Da ultimo, gli emendamenti non hanno risparmiato neanche lo Smart-working riproponendo, fino al prossimo 31 dicembre, misure che il Legislatore aveva varato durante la pandemia da COVID 19.
Mi riferisco al lavoro agile (al momento, soltanto per i lavoratori del settore privato) per i fragili e per i genitori con bambini al di sotto dei 14 anni, a condizione che tale modalità, per questi ultimi, sia compatibile con la natura della prestazione e che all’interno della famiglia non vi sia un altro genitore che fruisca di ammortizzatori sociali oppure non lavori.
Per costoro si tratta, a mio avviso, di una misura che, seppur ampiamente giustificata durante la pandemia con le scuole chiuse, non ha ragione sostanziale per essere prorogata: essa rischia, nella visione percepita dalle persone, di fornire una visione del lavoro agile non più come strumento organizzativo finalizzato ad una maggiore efficienza lavorativa, ma come mero beneficio accordato ad alcune particolari categorie di lavoratori anche durante il periodo in cui (accadeva anche prima del COVID) le scuole erano chiuse per le vacanze estive.

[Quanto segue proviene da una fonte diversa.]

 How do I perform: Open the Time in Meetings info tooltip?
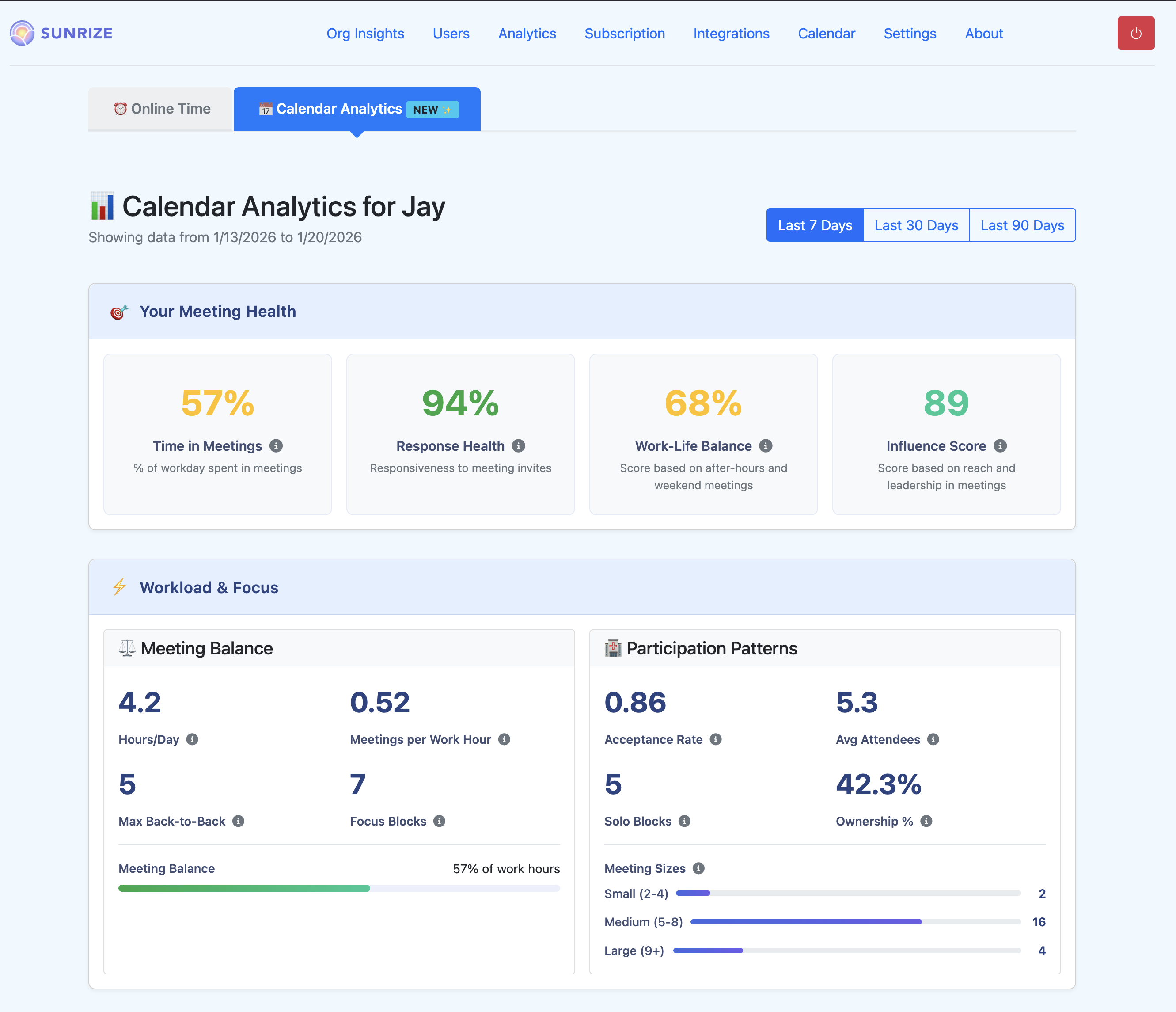277,446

Per quanto riguarda, infine, i lavoratori fragili (riprendendo le disposizioni in vigore fino al prossimo 30 giugno) vi rientrano:
- i dipendenti affetti da patologie croniche con scarso compenso clinico e con particolare connotazione di gravità, come risulta dal D.M. 4 febbraio 2022;
- coloro che siano tanti accertati dal medico competente come maggiormente esposti al rischio contagio in ragione dell’età o della immunodepressione derivante da patologie oncologiche o dallo svolgimento di terapie salvavita o, comunque, da condizioni di comorbilita’, a condizione che tale modalità sia compatibile con le caratteristiche della prestazione svolta.”